Isn't that wild? That part of this has really taken me by surprise. I mean, I knew he'd been going with me, but it's not like we hash through doctrines together and figure things out that way. So I half-assumed he was curiously humoring me. But when I asked him directly the other day, he really seems to be personally on board. He knows perfectly well that I didn't try to make it happen. The way he phrased it was nice...."I'm at peace with following through on this."

---This has been such a honest search and one that's brought you deep joy.---

It has been long and satisfying. Yet there's a temptations to say, OK, I've joined. Check. But there is a part of me that feels a bit that way. As I was explaining to Claire and Cynthia the other day, since I came to the conclusion about the "authority" issue (that is, that the CC is the only group that has a legitimate claim to authority in the Christian world), it's been easier to allow it to be [i]their[/i] problem. "If JPII says he speaks authoritatively for God (and all his predecessors) then if I follow him and he's wrong, well, I've done the best I can before God to understand and follow." I DO have conviction of heart about some things, but there are others I don't, because I just don't think I CAN be sure about them. So I set my doubts at the doorstep of the Church, and let it be their problem.

The Church only makes six demands of people in order to be Catholic: attend Mass each Sunday, take the Eucharist at least during Easter season, go to confession once a year, give as I'm able to support the Church, observe the holy days of obligation, and observe the fasts and abstinences of the Church (which aren't that stringent anyway). That's a doable list for me.

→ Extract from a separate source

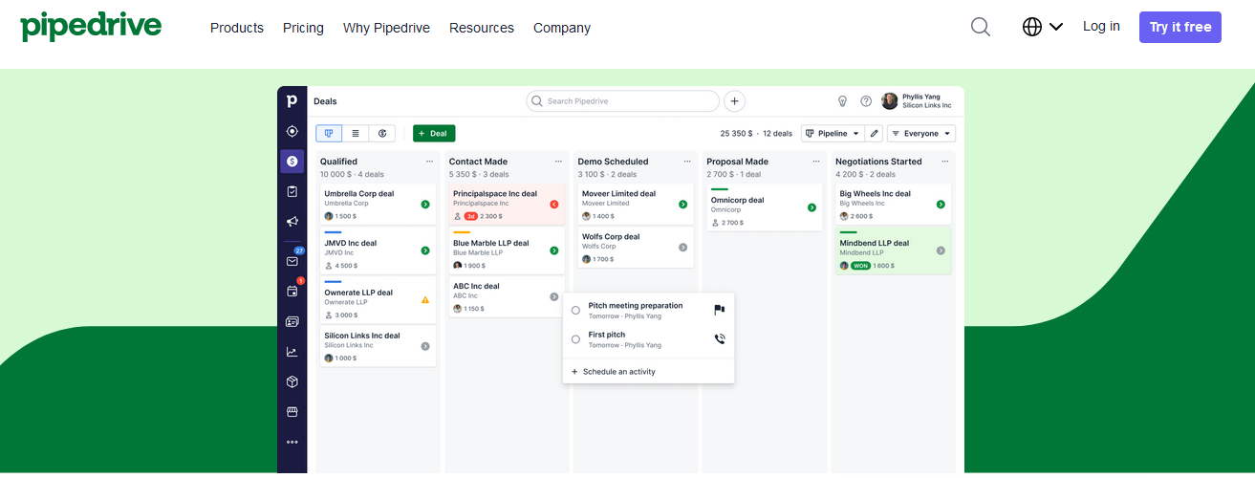Open the Campaigns megaphone icon in sidebar
The image size is (1255, 478).
click(x=292, y=222)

---you are unwittingly forcing her to open herself to the possibility that her faith is not the only true one. It's pretty hard to face that her prayers and advice, books and conversations aren't effective... She will have to decide a way to interpret your choice "against" her faith that will not invalidate her acts within the faith. Does that make sense?---

Precisely. If you construct Box A to make sense of your world, to tame it, to explain it, to give meaning to it, and then someone you love opens it up and finds it doesn't fit them....that's pretty threatening. More is at stake than my eternal destiny!!